Make Sonderheft 2018
S. 96
Porträt
Aufmacherbild

Steampunk mit Volldampf

Wer glaubt, Steampunks würden nur Uhrenzahnräder auf Mahaghoni-Kästchen kleben, um darin Elektronik und Digitaltechnik des 21. Jahrhunderts zu verstecken, der kennt Raphaelius Alva Grußer noch nicht: Der autodidaktische Erfinder baut sonderbare Maschinen, die mit Dampf betrieben werden – und die es so ähnlich auch schon zu viktorianischer Zeit hätte geben können. Ein Werkstattbesuch im Zürcher Oberland.

Raphaelius Alva Grußer hatte einen kleinen Arbeitsunfall – und das ausgerechnet am Tag, bevor eigens aus Deutschland der Herr Reporter angereist ist. Noch dazu hat sich die Lichtbildnerin angesagt, den Grußer’schen Werken für sonderbare Maschinen einen Besuch abzustatten. Jetzt steckt der rechte Zeigefinger des jungen Erfinders Jahrgang ’87 – 1887 , wie es auf seiner Seite im Æthernetz heißt – in einer improvisierten Kupfermanschette, zusammengehalten von einer akkuraten kreuzweisen Schnürung, wie bei einem Korsett. Ansonsten trägt er, was für einen Erfinder standesgemäß ist, wenn die Zeitung zu Besuch kommt: Hemd mit Stehkragen, Weste, Kette, Schiebermütze und – vielleicht am auffälligsten – eine komplizierte Maschinerie am linken Arm, ein Proto-Exoskelett, das sich Jules Verne hätte ausdenken können.

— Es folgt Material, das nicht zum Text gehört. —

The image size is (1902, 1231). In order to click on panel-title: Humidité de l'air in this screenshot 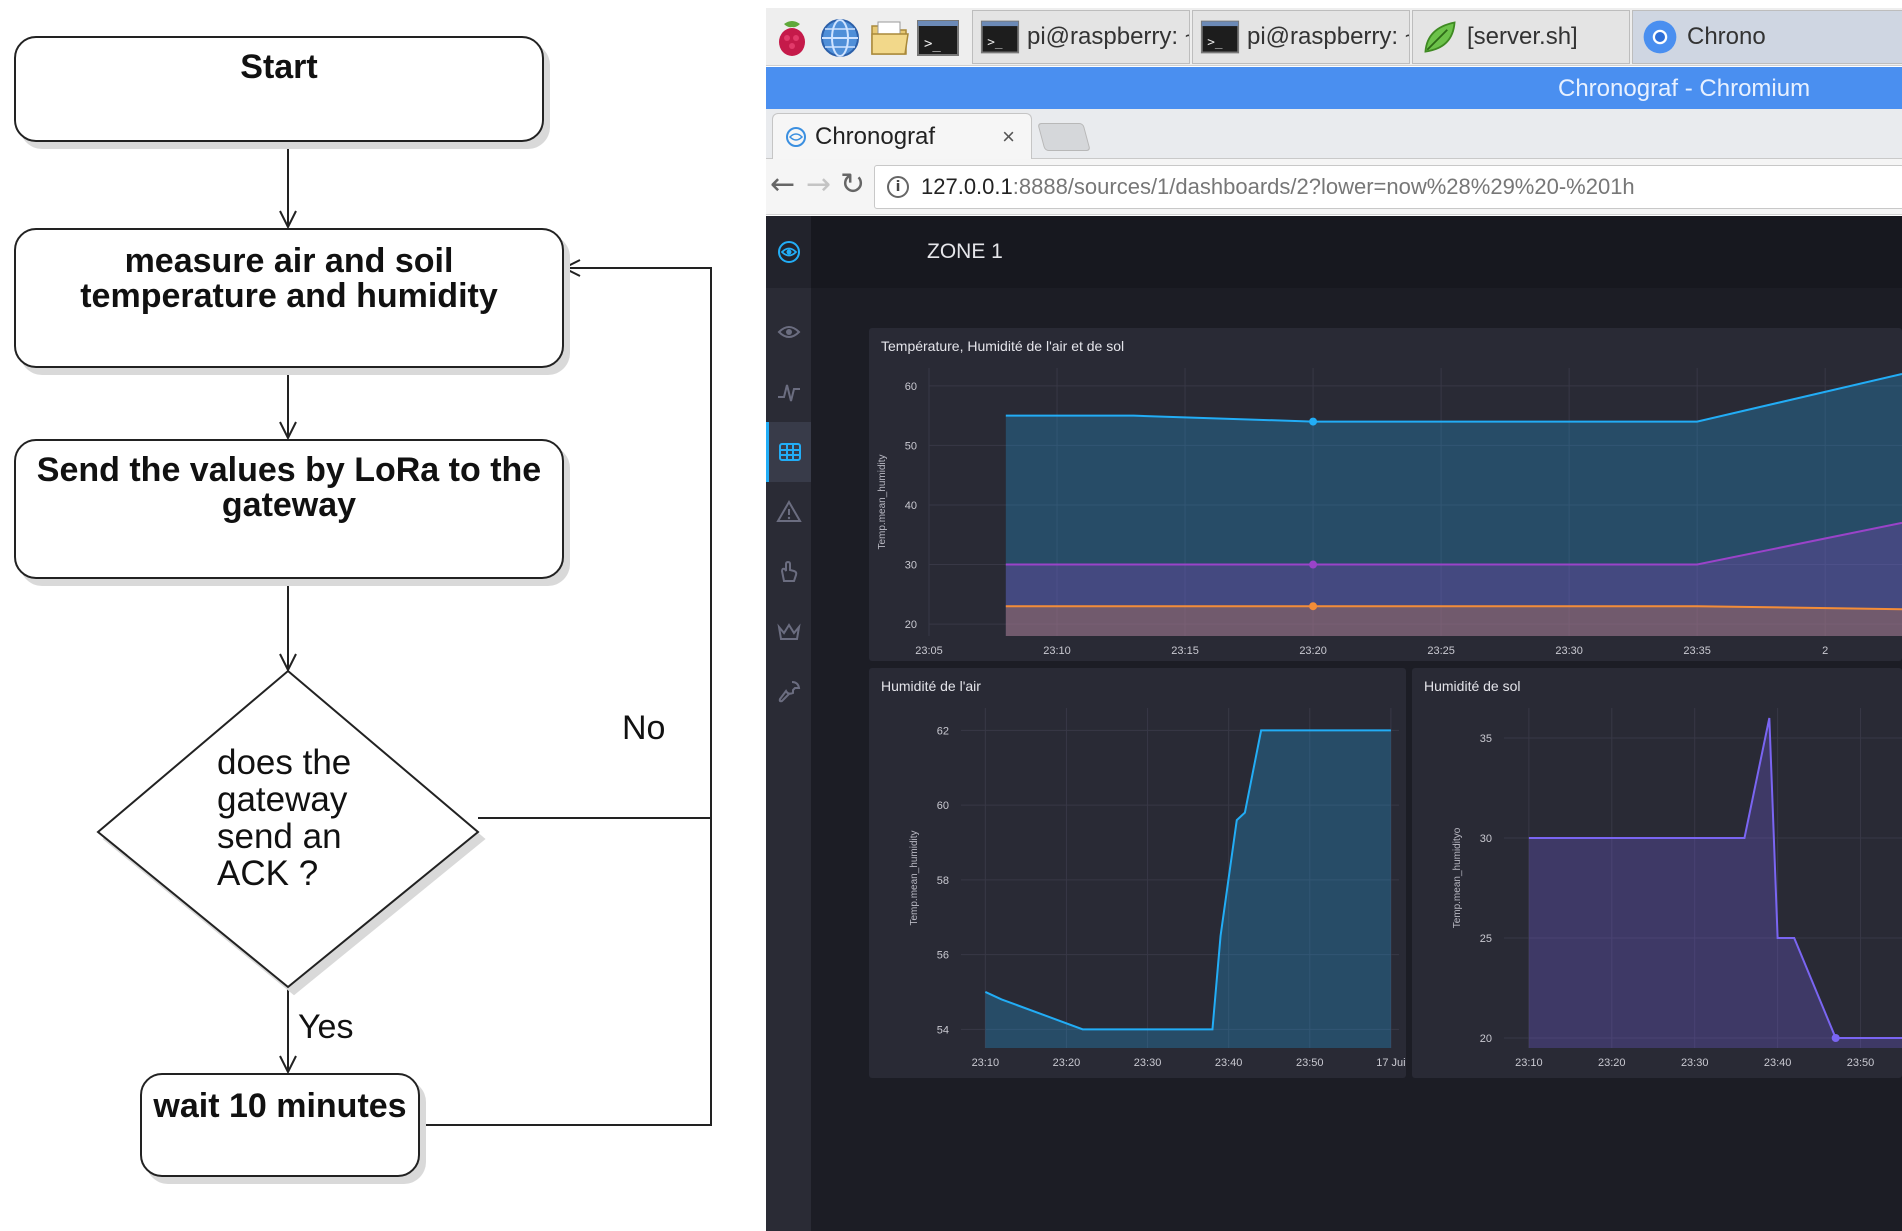, I will do `click(931, 686)`.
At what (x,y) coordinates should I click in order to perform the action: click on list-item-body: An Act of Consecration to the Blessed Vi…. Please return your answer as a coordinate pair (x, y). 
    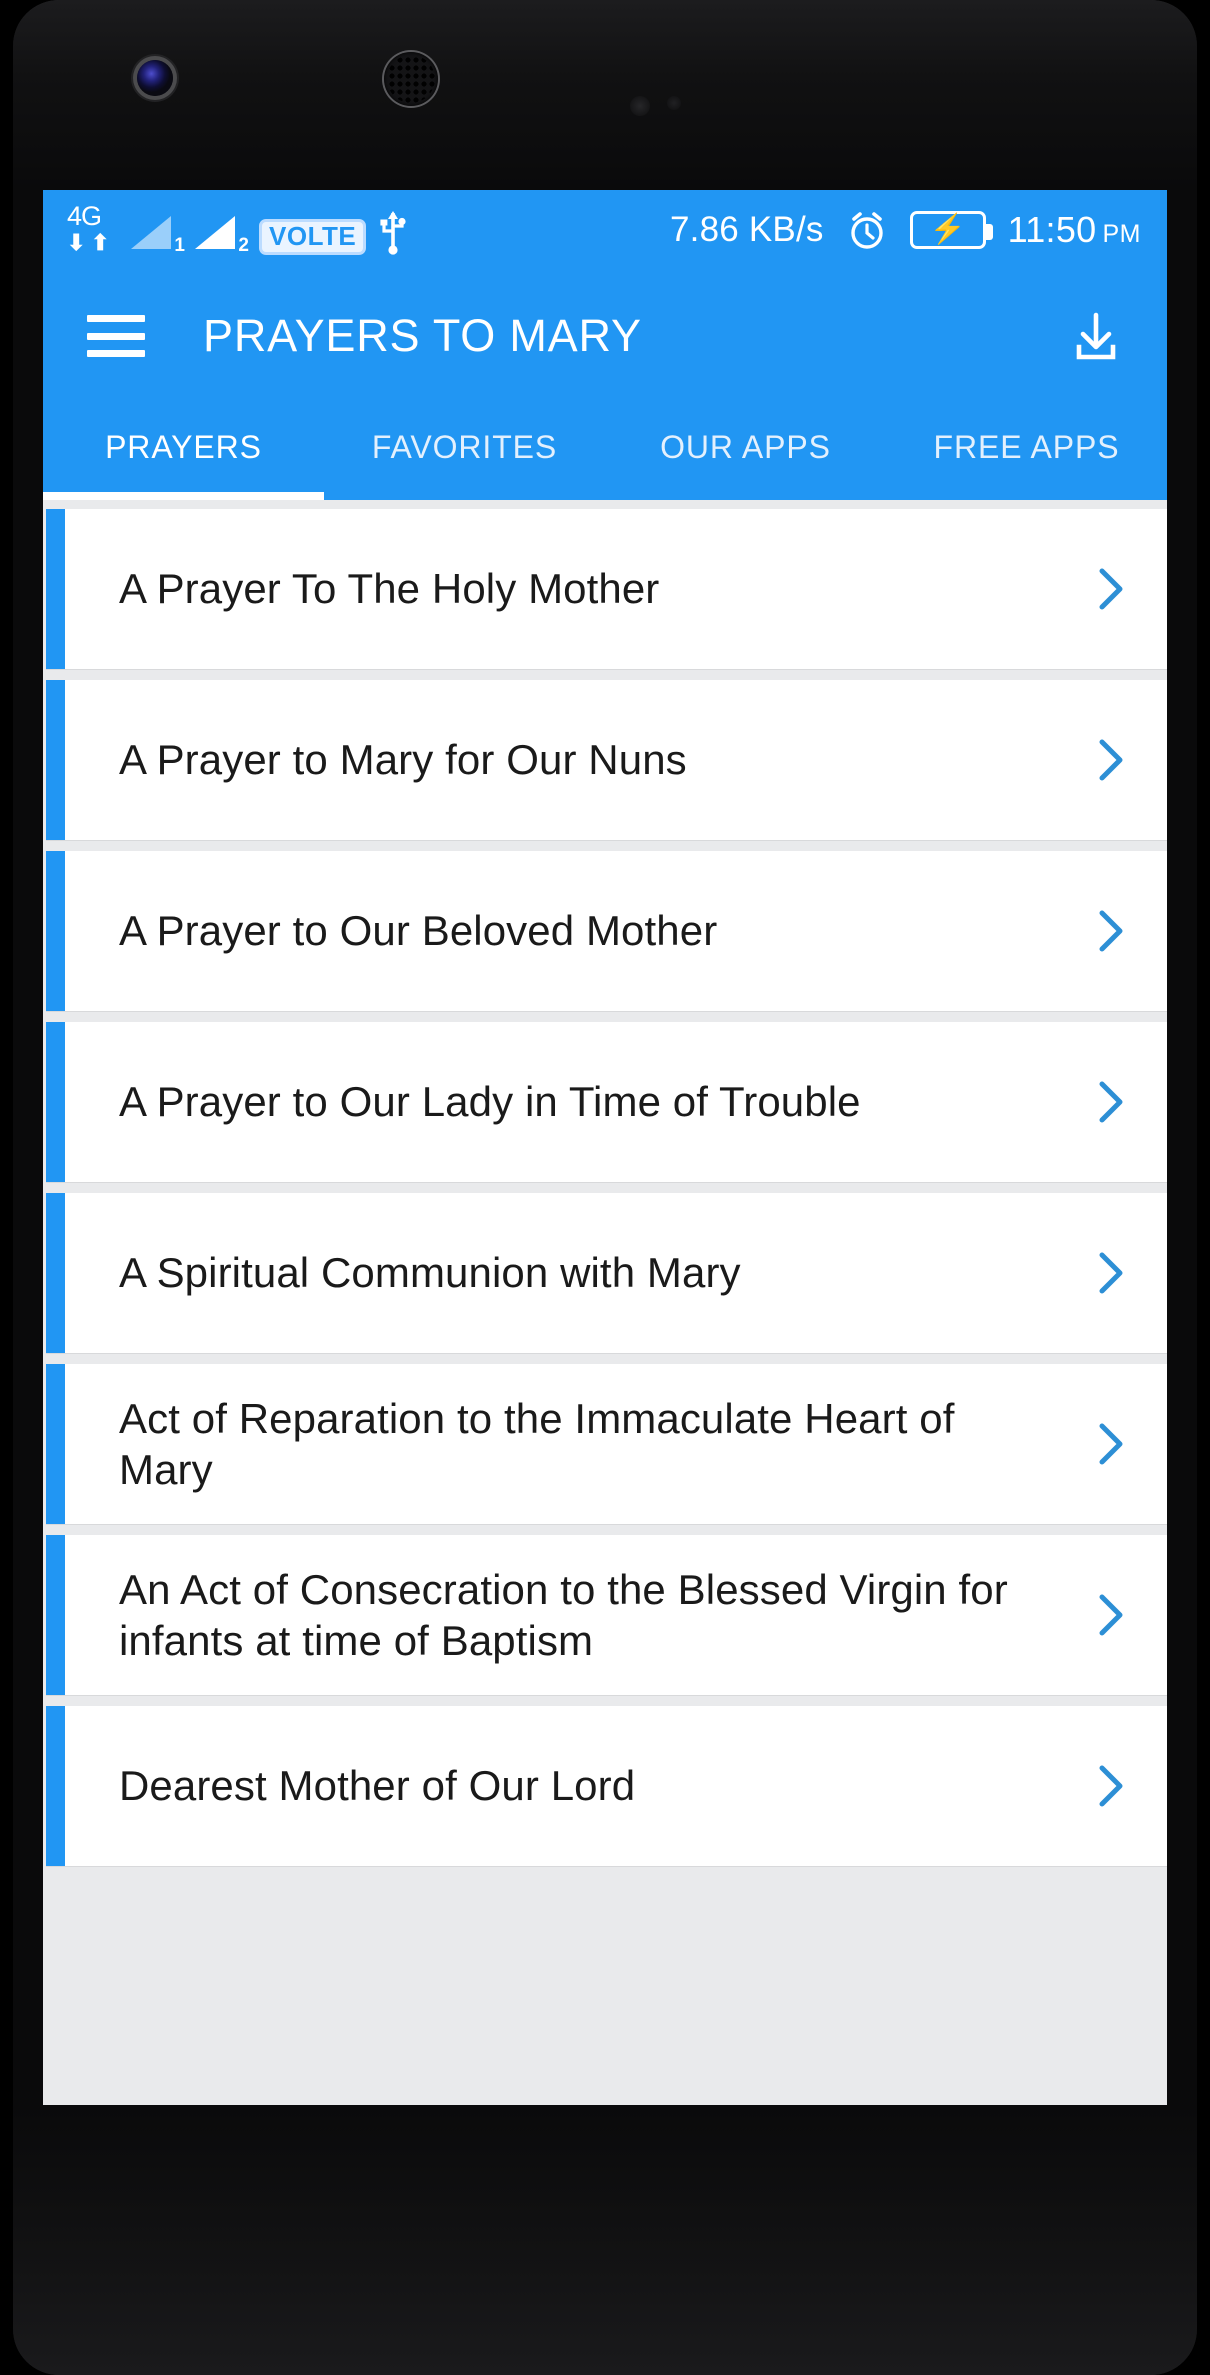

Zylinder, Pfeife, mechanischer Arm und viel Dampf: Raphaelius Alva Grußer ist Erfinder und Maschinist in einer Person.

Nein, das ist keine Verkleidung, sagt Grußer. Er kleidet sich lediglich dem Anlass angemessen – und wenn die Presse in die Werkstatt kommt, ist das eben etwas adretter als bei der täglichen Erfinderarbeit. Geht es zum Sonntagspicknick mit den Steampunks, ist natürlich Frack und Zylinder angesagt (den er sich fürs Foto auch gerne mal aufsetzt). Im Alltag des 21. Jahrhunderts, an dem auch ein Steampunk mit Leib und Seele nicht vorbeikommt, trägt er hingegen eine etwas abgespecktere Version seiner Erfinderkluft, die Schiebermütze ist aber immer dabei. „Ich spiele keine Rolle, ich bin immer ich selbst“, sagt Grußer, das ist ihm wichtig. Echter Steampunk ist vor allem eine innere Einstellung. Die Leitfrage, die ihn umtreibt: „Wie hätte ich sein können, vor über hundert Jahren?“ Ganz klar: Er wäre auch damals Erfinder geworden. Und sogar die meisten seiner Maschinen hätte er schon seinerzeit in ganz ähnlicher Form bauen können. Denn die treibende Kraft hinter ihnen ist – Dampf.